Avoid blowing through the memory budget, even in extensions

This week Retro has a fresh new look to the Friends widget. Where we used to only show a single post, we now show a grid of recent posts from your friends.

It’s not super well documented, but widgets have size restrictions on the images you can add to timeline entries. This combined with the very low memory limits imposed on iOS extensions (~30MB) has historically made loading images into widgets a bit of a headache. We got crashes while downscaling very often, even when using the efficient CGImageSource thumbnailing methods.

So, how do we go from showing one image per widget to showing a whole grid without blowing up the memory limit?

In the past I’ve heard of the QuickLook framework’s thumbnailing methods being designed explicitly for the low memory requirements of extensions, but nothing I’d worked on had warranted using them. To enable Retro’s grid widget I decided to give them another shot.

Per the docs (here and here), in order to get out-of-process thumbnailing you have to use the -saveBestRepresentationForRequest:toFileAtURL:... method that operates on files. You give it a file, and it hands you a thumbnail file back.
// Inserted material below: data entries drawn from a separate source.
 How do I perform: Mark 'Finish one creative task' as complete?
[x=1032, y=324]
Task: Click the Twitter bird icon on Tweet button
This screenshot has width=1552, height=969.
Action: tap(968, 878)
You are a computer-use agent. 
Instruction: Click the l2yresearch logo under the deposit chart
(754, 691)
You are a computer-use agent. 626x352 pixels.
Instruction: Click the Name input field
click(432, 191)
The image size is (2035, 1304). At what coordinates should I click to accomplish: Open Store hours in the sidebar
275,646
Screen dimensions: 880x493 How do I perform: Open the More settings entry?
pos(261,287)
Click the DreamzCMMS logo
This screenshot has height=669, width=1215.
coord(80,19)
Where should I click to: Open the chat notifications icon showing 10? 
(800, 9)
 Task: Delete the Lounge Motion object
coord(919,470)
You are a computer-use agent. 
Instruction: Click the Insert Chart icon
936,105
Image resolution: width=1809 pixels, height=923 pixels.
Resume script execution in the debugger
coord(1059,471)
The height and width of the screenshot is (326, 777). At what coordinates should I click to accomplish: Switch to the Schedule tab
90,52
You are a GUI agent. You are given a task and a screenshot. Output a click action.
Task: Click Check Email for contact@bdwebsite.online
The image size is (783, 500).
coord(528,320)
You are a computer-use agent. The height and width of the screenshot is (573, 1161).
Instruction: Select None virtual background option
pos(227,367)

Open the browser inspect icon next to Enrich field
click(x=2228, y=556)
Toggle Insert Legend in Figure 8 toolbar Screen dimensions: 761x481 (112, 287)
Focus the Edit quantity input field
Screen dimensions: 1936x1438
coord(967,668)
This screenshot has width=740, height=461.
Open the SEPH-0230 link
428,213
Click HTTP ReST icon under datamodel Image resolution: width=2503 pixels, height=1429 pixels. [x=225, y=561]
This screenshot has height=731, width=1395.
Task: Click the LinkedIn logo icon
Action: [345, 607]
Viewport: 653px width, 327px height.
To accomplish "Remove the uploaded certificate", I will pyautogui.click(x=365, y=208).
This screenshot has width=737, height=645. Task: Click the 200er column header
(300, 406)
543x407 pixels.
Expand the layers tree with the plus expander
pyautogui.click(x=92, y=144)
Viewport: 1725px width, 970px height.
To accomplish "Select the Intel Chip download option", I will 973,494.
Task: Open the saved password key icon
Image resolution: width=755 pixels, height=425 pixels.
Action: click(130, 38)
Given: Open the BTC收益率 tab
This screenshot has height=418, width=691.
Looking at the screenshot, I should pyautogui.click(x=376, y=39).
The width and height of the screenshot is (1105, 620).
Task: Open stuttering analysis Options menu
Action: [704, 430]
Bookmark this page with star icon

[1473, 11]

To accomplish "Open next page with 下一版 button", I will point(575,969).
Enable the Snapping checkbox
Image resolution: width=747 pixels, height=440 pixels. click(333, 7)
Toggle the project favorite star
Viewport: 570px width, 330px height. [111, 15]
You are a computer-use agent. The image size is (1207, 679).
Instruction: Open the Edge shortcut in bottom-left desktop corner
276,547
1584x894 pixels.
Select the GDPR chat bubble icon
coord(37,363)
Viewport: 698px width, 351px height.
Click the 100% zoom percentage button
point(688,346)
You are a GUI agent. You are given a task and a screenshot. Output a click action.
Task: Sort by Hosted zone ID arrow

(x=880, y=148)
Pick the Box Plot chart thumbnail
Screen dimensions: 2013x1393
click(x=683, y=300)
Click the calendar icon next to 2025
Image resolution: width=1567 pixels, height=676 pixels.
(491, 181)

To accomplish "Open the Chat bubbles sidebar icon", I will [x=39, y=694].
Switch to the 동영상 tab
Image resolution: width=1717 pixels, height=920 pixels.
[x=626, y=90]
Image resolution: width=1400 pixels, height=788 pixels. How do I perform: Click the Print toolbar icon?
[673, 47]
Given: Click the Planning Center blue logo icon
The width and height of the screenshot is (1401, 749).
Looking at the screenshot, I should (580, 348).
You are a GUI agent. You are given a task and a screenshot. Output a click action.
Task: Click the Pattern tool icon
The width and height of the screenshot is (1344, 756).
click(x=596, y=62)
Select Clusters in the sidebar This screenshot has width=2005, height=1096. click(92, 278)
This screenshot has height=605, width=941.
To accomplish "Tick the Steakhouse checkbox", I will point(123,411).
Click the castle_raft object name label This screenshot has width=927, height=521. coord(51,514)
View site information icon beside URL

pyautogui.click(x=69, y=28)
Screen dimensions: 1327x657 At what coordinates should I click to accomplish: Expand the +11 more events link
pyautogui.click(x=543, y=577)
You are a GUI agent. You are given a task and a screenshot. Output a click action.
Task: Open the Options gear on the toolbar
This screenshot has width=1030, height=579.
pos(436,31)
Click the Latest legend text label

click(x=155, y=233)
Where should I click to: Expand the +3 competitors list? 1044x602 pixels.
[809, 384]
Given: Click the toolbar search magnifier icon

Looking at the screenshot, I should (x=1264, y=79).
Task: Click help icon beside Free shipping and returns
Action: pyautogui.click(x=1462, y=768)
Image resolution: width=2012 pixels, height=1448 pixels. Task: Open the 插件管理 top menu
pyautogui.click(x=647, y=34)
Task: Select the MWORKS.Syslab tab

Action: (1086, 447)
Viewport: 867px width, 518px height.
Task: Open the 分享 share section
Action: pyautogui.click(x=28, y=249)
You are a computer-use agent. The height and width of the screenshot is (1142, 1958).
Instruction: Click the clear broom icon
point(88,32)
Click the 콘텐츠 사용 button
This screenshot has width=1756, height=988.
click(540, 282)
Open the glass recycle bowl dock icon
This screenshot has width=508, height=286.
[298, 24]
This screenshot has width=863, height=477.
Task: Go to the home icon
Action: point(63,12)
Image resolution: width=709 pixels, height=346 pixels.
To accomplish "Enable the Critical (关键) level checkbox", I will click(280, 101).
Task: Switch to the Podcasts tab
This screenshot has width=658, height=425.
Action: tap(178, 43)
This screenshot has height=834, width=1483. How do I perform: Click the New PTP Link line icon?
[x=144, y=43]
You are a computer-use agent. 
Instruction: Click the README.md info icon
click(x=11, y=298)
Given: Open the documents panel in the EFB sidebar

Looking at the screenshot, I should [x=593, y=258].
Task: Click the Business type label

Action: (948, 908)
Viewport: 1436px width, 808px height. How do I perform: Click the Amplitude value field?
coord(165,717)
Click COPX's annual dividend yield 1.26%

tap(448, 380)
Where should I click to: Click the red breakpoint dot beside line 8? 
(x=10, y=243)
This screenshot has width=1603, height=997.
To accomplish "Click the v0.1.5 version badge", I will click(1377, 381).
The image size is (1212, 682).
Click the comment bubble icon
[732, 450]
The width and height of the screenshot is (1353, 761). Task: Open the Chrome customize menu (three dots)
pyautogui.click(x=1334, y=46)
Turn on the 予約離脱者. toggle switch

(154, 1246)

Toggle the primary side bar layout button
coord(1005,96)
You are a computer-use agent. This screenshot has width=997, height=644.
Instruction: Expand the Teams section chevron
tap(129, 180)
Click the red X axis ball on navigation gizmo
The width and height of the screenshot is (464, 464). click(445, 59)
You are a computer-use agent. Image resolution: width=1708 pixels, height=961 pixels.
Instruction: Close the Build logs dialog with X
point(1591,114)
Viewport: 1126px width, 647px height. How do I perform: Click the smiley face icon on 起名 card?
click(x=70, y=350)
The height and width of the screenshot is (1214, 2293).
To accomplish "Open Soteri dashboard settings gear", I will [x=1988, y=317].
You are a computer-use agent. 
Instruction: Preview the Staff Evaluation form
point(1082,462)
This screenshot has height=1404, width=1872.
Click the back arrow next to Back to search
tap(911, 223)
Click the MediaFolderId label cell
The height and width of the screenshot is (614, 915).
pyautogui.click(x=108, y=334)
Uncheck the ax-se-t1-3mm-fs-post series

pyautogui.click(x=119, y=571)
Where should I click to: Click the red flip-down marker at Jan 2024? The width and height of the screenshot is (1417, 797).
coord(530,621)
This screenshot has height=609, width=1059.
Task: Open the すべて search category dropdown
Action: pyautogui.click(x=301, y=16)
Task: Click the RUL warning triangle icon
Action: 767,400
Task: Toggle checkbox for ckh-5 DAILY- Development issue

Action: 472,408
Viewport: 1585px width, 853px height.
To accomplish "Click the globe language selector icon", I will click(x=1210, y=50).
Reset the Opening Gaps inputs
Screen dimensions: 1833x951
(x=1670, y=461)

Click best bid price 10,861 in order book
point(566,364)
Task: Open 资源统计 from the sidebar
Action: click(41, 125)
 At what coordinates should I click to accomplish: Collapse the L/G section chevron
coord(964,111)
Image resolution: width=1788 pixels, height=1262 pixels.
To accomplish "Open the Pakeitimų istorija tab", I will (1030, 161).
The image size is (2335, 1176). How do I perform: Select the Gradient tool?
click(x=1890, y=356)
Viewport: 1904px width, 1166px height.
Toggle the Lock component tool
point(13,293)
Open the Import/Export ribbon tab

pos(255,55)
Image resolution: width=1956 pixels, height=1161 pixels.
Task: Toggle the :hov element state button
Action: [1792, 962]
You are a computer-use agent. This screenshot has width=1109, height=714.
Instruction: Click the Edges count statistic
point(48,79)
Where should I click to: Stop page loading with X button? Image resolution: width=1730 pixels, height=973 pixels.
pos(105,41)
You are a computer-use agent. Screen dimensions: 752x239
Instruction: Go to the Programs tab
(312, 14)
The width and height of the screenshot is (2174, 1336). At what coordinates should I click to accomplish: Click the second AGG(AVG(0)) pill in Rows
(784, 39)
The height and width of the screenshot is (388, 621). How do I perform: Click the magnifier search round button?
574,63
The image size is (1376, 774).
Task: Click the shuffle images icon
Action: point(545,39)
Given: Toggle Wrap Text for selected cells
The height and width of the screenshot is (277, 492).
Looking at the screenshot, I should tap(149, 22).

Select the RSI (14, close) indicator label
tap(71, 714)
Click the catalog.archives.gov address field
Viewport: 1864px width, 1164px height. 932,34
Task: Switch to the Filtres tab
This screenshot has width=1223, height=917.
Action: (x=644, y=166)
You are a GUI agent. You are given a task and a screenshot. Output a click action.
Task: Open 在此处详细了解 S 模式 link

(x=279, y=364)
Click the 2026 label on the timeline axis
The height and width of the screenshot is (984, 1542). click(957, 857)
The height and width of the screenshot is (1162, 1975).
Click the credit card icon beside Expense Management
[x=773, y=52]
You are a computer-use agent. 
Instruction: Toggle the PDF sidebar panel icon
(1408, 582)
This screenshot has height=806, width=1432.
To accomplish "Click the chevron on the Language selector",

I wasn’t expecting this API to work given that I hadn’t heard much about it before, but to my surprise it does exactly what it claims! The widget, even when processing many images, now barely consumes memory where it used to have a nonzero chance of running out.

Before, OOMing

After, comfortably under the memory limit

If you’re working in a memory constrained environment like widgets or extensions on iOS I highly recommend checking this out.